▸ **DESCRIPTION OF THE TASK**
Return every record below exactly.

Data records:
┏━━

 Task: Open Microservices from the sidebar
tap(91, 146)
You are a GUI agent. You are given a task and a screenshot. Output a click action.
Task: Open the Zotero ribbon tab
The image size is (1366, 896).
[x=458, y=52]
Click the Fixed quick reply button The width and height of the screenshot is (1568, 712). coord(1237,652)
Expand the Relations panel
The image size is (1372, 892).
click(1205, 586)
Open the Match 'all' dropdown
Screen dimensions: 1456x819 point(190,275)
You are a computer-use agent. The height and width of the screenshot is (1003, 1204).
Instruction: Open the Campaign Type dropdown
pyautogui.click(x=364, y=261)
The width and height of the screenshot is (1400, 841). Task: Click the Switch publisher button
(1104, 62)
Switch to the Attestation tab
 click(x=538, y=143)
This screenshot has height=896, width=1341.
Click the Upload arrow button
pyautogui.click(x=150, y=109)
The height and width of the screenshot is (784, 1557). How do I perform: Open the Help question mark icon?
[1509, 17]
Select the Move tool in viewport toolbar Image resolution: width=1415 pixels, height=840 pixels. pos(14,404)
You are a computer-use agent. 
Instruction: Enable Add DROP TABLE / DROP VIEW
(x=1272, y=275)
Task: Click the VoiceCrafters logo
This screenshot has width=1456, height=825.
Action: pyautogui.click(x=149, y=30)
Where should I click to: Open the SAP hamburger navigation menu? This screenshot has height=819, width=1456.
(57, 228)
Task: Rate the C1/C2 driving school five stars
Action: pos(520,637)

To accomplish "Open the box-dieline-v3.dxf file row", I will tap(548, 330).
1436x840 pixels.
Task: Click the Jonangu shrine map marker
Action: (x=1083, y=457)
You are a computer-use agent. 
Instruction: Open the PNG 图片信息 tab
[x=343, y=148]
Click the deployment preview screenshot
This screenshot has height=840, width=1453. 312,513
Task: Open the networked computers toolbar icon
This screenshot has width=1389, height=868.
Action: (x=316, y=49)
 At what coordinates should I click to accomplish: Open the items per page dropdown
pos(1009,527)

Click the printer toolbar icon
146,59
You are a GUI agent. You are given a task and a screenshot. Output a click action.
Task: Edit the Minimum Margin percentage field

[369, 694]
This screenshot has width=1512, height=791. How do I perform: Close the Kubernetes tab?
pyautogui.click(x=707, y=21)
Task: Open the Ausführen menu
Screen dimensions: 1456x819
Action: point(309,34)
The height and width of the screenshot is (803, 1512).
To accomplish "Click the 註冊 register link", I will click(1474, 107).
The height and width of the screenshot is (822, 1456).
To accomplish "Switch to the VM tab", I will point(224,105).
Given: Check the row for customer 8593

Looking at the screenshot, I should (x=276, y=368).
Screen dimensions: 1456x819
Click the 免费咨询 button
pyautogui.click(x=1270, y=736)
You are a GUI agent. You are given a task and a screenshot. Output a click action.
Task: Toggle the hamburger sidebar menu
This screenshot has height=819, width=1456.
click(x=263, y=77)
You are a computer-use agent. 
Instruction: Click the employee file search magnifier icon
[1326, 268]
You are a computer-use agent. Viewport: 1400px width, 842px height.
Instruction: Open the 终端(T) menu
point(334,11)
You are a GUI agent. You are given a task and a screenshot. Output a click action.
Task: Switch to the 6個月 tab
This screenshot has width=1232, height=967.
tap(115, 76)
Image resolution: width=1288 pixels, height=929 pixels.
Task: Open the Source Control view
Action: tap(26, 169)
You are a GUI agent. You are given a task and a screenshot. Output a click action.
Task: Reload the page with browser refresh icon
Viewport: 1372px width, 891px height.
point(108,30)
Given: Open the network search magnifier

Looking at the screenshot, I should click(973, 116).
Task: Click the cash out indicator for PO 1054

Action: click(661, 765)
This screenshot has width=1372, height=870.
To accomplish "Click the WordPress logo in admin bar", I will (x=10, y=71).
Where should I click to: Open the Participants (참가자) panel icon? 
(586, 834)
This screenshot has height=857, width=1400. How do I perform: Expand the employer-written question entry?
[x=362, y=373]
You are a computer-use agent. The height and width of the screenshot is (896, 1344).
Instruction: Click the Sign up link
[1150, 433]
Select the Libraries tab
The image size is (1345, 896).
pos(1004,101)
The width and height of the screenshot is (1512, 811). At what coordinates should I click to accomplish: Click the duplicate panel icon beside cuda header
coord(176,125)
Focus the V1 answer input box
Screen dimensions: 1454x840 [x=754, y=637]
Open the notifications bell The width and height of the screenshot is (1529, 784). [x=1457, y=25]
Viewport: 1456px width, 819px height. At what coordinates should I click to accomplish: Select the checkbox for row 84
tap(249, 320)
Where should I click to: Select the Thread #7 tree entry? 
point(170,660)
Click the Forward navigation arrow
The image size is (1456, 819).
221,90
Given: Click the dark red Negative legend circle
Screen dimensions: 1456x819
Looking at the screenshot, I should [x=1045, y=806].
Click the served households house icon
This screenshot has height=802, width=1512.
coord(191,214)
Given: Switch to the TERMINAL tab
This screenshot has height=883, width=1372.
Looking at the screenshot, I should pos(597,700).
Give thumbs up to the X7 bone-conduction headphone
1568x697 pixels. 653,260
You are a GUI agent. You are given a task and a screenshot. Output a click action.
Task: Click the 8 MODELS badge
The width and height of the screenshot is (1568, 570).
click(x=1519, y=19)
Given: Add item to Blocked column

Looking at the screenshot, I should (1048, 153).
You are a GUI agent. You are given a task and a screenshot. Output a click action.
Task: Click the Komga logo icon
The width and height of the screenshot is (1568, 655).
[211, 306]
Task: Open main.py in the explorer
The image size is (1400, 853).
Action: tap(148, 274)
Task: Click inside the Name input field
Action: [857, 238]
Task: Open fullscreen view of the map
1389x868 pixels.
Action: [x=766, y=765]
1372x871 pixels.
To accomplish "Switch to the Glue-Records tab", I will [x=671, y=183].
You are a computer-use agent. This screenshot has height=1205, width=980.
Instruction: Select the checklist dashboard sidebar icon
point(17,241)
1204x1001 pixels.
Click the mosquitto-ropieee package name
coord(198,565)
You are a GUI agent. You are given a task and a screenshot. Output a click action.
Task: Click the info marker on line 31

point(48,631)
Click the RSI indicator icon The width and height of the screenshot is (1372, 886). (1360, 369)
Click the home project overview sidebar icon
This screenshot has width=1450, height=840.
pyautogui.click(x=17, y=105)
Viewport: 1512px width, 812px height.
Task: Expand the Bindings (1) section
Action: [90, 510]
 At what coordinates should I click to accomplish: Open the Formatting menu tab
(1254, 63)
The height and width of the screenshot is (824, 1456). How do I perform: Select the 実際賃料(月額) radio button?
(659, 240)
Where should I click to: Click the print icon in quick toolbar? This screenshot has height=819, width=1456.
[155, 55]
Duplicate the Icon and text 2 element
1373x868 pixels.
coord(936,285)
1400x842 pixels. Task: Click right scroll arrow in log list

┗━━

▸ **ANSWER SECTION**
 Task: Open Microservices from the sidebar
tap(91, 146)
You are a GUI agent. You are given a task and a screenshot. Output a click action.
Task: Open the Zotero ribbon tab
The image size is (1366, 896).
[x=458, y=52]
Click the Fixed quick reply button The width and height of the screenshot is (1568, 712). coord(1237,652)
Expand the Relations panel
The image size is (1372, 892).
click(1205, 586)
Open the Match 'all' dropdown
Screen dimensions: 1456x819 point(190,275)
You are a computer-use agent. The height and width of the screenshot is (1003, 1204).
Instruction: Open the Campaign Type dropdown
pyautogui.click(x=364, y=261)
The width and height of the screenshot is (1400, 841). Task: Click the Switch publisher button
(1104, 62)
Switch to the Attestation tab
 click(x=538, y=143)
This screenshot has height=896, width=1341.
Click the Upload arrow button
pyautogui.click(x=150, y=109)
The height and width of the screenshot is (784, 1557). How do I perform: Open the Help question mark icon?
[1509, 17]
Select the Move tool in viewport toolbar Image resolution: width=1415 pixels, height=840 pixels. pos(14,404)
You are a computer-use agent. 
Instruction: Enable Add DROP TABLE / DROP VIEW
(x=1272, y=275)
Task: Click the VoiceCrafters logo
This screenshot has width=1456, height=825.
Action: pyautogui.click(x=149, y=30)
Where should I click to: Open the SAP hamburger navigation menu? This screenshot has height=819, width=1456.
(57, 228)
Task: Rate the C1/C2 driving school five stars
Action: pos(520,637)

To accomplish "Open the box-dieline-v3.dxf file row", I will tap(548, 330).
1436x840 pixels.
Task: Click the Jonangu shrine map marker
Action: (x=1083, y=457)
You are a computer-use agent. 
Instruction: Open the PNG 图片信息 tab
[x=343, y=148]
Click the deployment preview screenshot
This screenshot has height=840, width=1453. 312,513
Task: Open the networked computers toolbar icon
This screenshot has width=1389, height=868.
Action: (x=316, y=49)
 At what coordinates should I click to accomplish: Open the items per page dropdown
pos(1009,527)

Click the printer toolbar icon
146,59
You are a GUI agent. You are given a task and a screenshot. Output a click action.
Task: Edit the Minimum Margin percentage field

[369, 694]
This screenshot has width=1512, height=791. How do I perform: Close the Kubernetes tab?
pyautogui.click(x=707, y=21)
Task: Open the Ausführen menu
Screen dimensions: 1456x819
Action: point(309,34)
The height and width of the screenshot is (803, 1512).
To accomplish "Click the 註冊 register link", I will click(1474, 107).
The height and width of the screenshot is (822, 1456).
To accomplish "Switch to the VM tab", I will point(224,105).
Given: Check the row for customer 8593

Looking at the screenshot, I should (x=276, y=368).
Screen dimensions: 1456x819
Click the 免费咨询 button
pyautogui.click(x=1270, y=736)
You are a GUI agent. You are given a task and a screenshot. Output a click action.
Task: Toggle the hamburger sidebar menu
This screenshot has height=819, width=1456.
click(x=263, y=77)
You are a computer-use agent. 
Instruction: Click the employee file search magnifier icon
[1326, 268]
You are a computer-use agent. Viewport: 1400px width, 842px height.
Instruction: Open the 终端(T) menu
point(334,11)
You are a GUI agent. You are given a task and a screenshot. Output a click action.
Task: Switch to the 6個月 tab
This screenshot has width=1232, height=967.
tap(115, 76)
Image resolution: width=1288 pixels, height=929 pixels.
Task: Open the Source Control view
Action: tap(26, 169)
You are a GUI agent. You are given a task and a screenshot. Output a click action.
Task: Reload the page with browser refresh icon
Viewport: 1372px width, 891px height.
point(108,30)
Given: Open the network search magnifier

Looking at the screenshot, I should click(973, 116).
Task: Click the cash out indicator for PO 1054

Action: click(661, 765)
This screenshot has width=1372, height=870.
To accomplish "Click the WordPress logo in admin bar", I will (x=10, y=71).
Where should I click to: Open the Participants (참가자) panel icon? 
(586, 834)
This screenshot has height=857, width=1400. How do I perform: Expand the employer-written question entry?
[x=362, y=373]
You are a computer-use agent. The height and width of the screenshot is (896, 1344).
Instruction: Click the Sign up link
[1150, 433]
Select the Libraries tab
The image size is (1345, 896).
pos(1004,101)
The width and height of the screenshot is (1512, 811). At what coordinates should I click to accomplish: Click the duplicate panel icon beside cuda header
coord(176,125)
Focus the V1 answer input box
Screen dimensions: 1454x840 [x=754, y=637]
Open the notifications bell The width and height of the screenshot is (1529, 784). [x=1457, y=25]
Viewport: 1456px width, 819px height. At what coordinates should I click to accomplish: Select the checkbox for row 84
tap(249, 320)
Where should I click to: Select the Thread #7 tree entry? 
point(170,660)
Click the Forward navigation arrow
The image size is (1456, 819).
221,90
Given: Click the dark red Negative legend circle
Screen dimensions: 1456x819
Looking at the screenshot, I should [x=1045, y=806].
Click the served households house icon
This screenshot has height=802, width=1512.
coord(191,214)
Given: Switch to the TERMINAL tab
This screenshot has height=883, width=1372.
Looking at the screenshot, I should pos(597,700).
Give thumbs up to the X7 bone-conduction headphone
1568x697 pixels. 653,260
You are a GUI agent. You are given a task and a screenshot. Output a click action.
Task: Click the 8 MODELS badge
The width and height of the screenshot is (1568, 570).
click(x=1519, y=19)
Given: Add item to Blocked column

Looking at the screenshot, I should (1048, 153).
You are a GUI agent. You are given a task and a screenshot. Output a click action.
Task: Click the Komga logo icon
The width and height of the screenshot is (1568, 655).
[211, 306]
Task: Open main.py in the explorer
The image size is (1400, 853).
Action: tap(148, 274)
Task: Click inside the Name input field
Action: [857, 238]
Task: Open fullscreen view of the map
1389x868 pixels.
Action: [x=766, y=765]
1372x871 pixels.
To accomplish "Switch to the Glue-Records tab", I will [x=671, y=183].
You are a computer-use agent. This screenshot has height=1205, width=980.
Instruction: Select the checklist dashboard sidebar icon
point(17,241)
1204x1001 pixels.
Click the mosquitto-ropieee package name
coord(198,565)
You are a GUI agent. You are given a task and a screenshot. Output a click action.
Task: Click the info marker on line 31

point(48,631)
Click the RSI indicator icon The width and height of the screenshot is (1372, 886). (1360, 369)
Click the home project overview sidebar icon
This screenshot has width=1450, height=840.
pyautogui.click(x=17, y=105)
Viewport: 1512px width, 812px height.
Task: Expand the Bindings (1) section
Action: [90, 510]
 At what coordinates should I click to accomplish: Open the Formatting menu tab
(1254, 63)
The height and width of the screenshot is (824, 1456). How do I perform: Select the 実際賃料(月額) radio button?
(659, 240)
Where should I click to: Click the print icon in quick toolbar? This screenshot has height=819, width=1456.
[155, 55]
Duplicate the Icon and text 2 element
1373x868 pixels.
coord(936,285)
1400x842 pixels. Task: Click right scroll arrow in log list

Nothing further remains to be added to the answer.